### What needs to be done
Lines from the one containing "Task: Open Kenai Fjords National Park tab" through the last line of the records below need to be repeated exactly; nothing else, and no pictures.

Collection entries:
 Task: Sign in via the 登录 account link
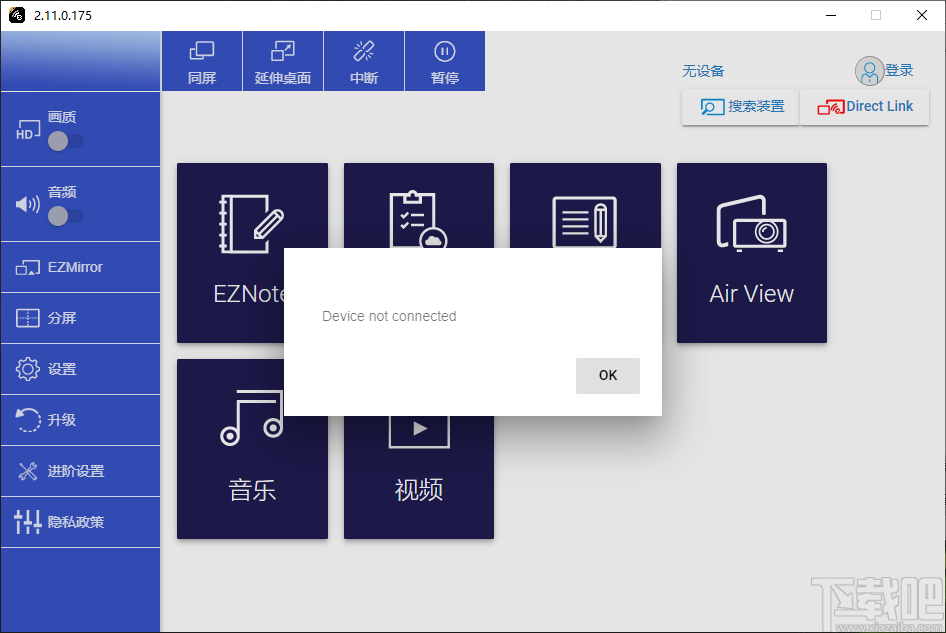(897, 70)
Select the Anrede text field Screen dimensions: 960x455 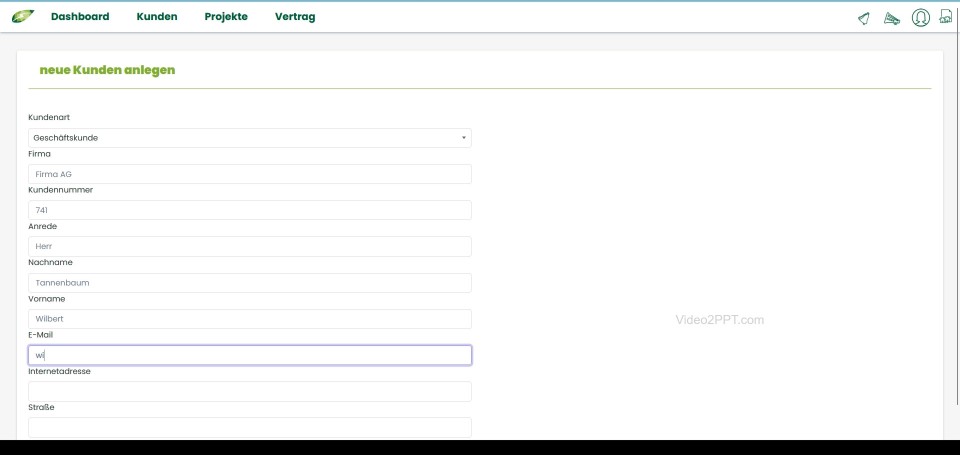click(x=249, y=246)
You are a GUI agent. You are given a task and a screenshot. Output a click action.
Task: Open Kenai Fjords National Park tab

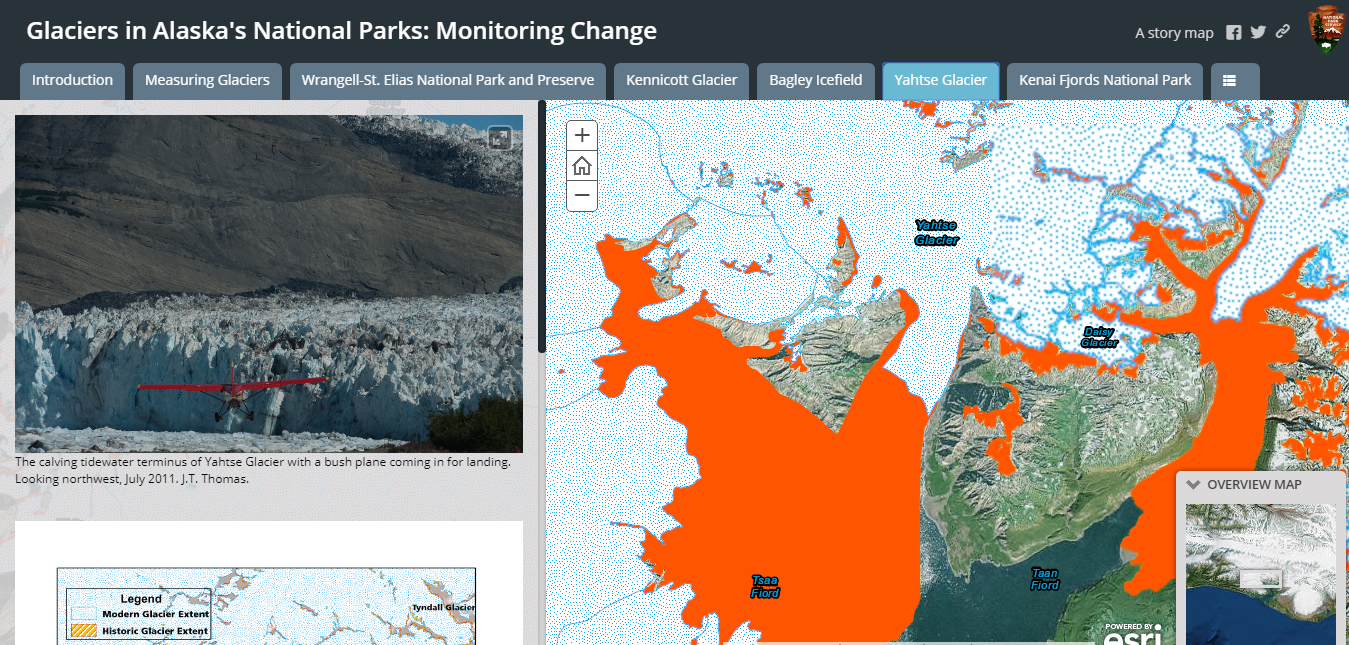1105,81
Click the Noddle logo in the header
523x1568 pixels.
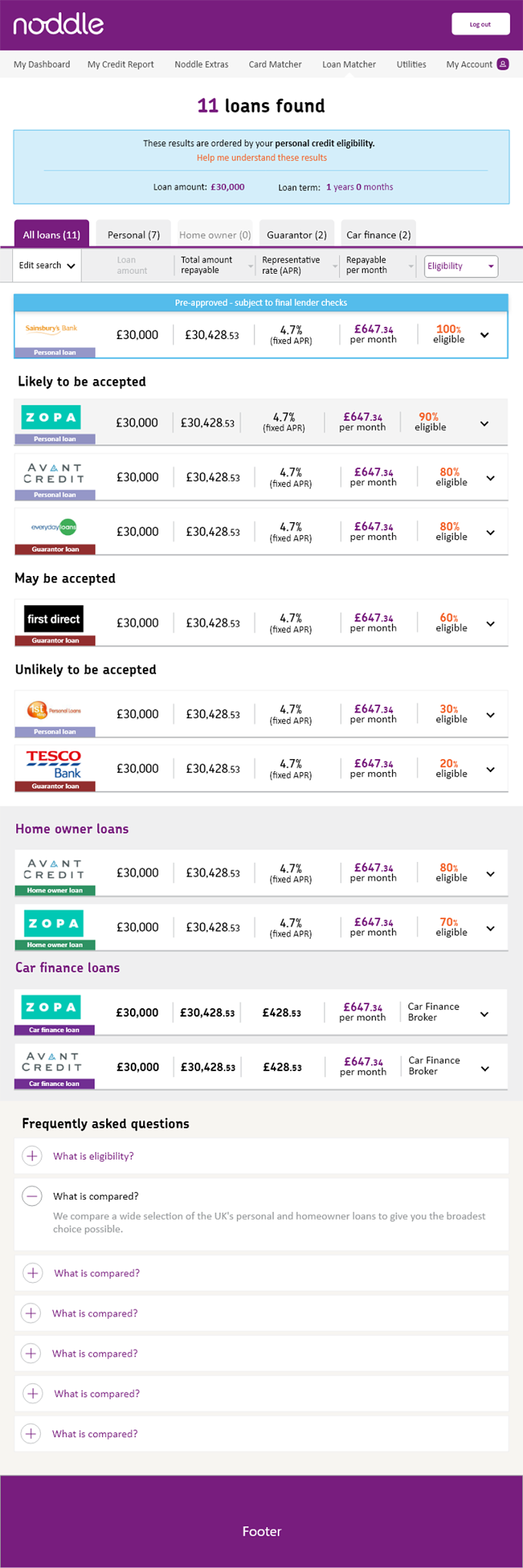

### Task answer
Task: Open Kenai Fjords National Park tab

1105,81
Click the Noddle logo in the header
523x1568 pixels.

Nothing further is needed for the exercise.